■ Problems and tasks:
1. Translate this sentence from the commentary on Apple's Intel switch into Spanish: "They are using the Crown Jewels to sell the premium-priced hardware."
2. In the commentary on Apple's Intel switch, what does Rosetta currently translate to?
3. Pick up the commentary on Apple's Intel switch from its last sentence and write the next part.

■ Document section:
****************
They are using the Crown Jewels to sell the premium-priced hardware. Now THIS is an absolutely rock-solid, future-proof business plan (provided they can get the best hardware to run those jewels, hence the Intel switch**), one that leaves absolutely no room for Michael Dell. The most Apple would likely ever do is another rebranding gig if they ever need more manufacturing and distribution capacity, or someone can offer extremely sweet licensing terms, a la HP, whose computers have iTunes installed by default.
**For the record, I think the Intel switch makes business sense for reasons outlined above, but is still a terrible, terrible thing to do architecture-wise, and is going to be much more of a pain for users and developers unless they are willing to speed up Rosetta (currently translates to 800 MHz G3, not coincidentally the fastest G3 desktop computer Apple ever shipped, for technical reasons) and give Classic support a higher priority than "very low". If Apple survives the to-be-painful transition period, and I wouldn't completely confident they will, given how their marketshare decreases with every transition (to say nothing of the apparently aborted transition to 64-bitness), they will thrive in the long term. Apple does, however, have one last ace up it's sleeve, which is probably the one for the next two years: free (as in beer) Cocoa, QTKit, EOF, WebObjects, and WebKit.
****************
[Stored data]
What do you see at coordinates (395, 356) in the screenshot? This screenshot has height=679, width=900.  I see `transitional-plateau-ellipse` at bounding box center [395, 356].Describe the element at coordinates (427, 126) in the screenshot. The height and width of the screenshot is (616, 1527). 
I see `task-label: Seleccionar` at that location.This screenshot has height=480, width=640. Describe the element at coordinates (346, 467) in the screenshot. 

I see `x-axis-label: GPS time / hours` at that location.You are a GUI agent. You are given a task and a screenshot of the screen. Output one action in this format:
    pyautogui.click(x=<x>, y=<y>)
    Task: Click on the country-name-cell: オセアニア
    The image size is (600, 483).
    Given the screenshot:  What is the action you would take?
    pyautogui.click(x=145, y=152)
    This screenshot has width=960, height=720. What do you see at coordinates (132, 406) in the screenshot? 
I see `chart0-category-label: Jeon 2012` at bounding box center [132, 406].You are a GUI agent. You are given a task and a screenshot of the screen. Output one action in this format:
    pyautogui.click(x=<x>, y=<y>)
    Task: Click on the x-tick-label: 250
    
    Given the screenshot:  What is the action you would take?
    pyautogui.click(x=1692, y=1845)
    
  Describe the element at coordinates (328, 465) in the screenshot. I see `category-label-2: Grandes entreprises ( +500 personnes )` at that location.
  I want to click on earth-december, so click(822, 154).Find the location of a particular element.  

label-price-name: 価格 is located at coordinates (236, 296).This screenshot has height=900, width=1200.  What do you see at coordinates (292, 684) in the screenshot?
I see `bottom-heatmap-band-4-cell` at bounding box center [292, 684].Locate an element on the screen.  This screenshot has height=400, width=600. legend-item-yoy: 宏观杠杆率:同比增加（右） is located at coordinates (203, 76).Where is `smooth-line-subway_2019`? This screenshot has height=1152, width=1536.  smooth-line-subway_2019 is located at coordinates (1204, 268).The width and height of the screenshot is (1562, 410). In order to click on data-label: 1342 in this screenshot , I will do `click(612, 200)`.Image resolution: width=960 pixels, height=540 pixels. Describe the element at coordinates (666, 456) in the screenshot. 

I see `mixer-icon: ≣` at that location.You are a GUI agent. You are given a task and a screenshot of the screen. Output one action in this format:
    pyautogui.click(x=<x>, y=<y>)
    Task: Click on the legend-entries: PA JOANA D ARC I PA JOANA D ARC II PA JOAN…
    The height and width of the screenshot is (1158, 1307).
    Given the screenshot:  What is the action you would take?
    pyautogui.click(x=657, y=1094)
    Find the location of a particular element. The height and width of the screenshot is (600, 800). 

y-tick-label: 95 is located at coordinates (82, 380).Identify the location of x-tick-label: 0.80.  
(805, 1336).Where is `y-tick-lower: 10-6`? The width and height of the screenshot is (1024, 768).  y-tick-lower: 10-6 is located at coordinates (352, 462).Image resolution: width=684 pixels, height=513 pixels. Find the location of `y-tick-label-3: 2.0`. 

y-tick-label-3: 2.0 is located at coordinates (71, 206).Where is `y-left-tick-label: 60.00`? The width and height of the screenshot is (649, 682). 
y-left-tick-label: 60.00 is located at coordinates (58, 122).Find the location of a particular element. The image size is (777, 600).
****************
■ Exercise results:
1. Están usando las joyas de la corona para vender el hardware de precio premium.

2. An 800 MHz G3.

3.
First, a bit of background: Cocoa was the Hope Diamond of NeXT, even before it was called Cocoa (I think that's an Apple term actually). A set of Objective-C frameworks written to be architecture independent, with a ton of built-in functionality and an incredible interface builder (called Interface Builder, of course). Way back when, NeXT charged for the use of Cocoa (well, OpenStep anyway), and it's web-oriented cousins EnterpriseObjects and WebObjects. NeXT charged A LOT. When Apple bought NeXT, Apple charged A LOT for the developer version of WebObjects ($50,000 plus deployment license costs), and hid away Cocoa until OS X. With OS X comes the return of Cocoa, now free for anyone to use if they installed the free Dev tools. WO was reduced to $699. Jump forward to now, with Xcode 2.1 and WO 5.3, all of that is free with the free developer tools! Anyone with a Mac can potentially become a Mac developer at no extra charge, whether their target is the desktop or the web! ANYONE! This is HUGE. MS only started doing this recently with .NET, but the IDE and compiler is still $600 or so to a "normal" (not corporate or education, which actually excludes quite a lot) customer. This means that the potential percent of Mac developers is much higher (100% of those running OS X; 16% and growing daily for WO, though Apple did give away rotating trial licenses for WO 5.2 under Panther and Jaguar, so really more like 84%) than the potential percent of Windows developers. This, I think, is what will get Apple through the next two years: new programmers, seeing just how easy it is to get started developing on a Mac, will start developing, especially with the introduction of Core Data and QTKit which make it so easy to do great things. The number and quality of new Apps will make Apple and the Mac platform survive through the next two tough years to the bright future ahead.
Well, that went on a lot longer than I wanted it to, and covered some thoughts completely off topic. For those wanting the most concise sumarry possible: Dell making Macs can never happen. Intel switch a necessary evil. Yay Dev Tools and Cocoa frameworks!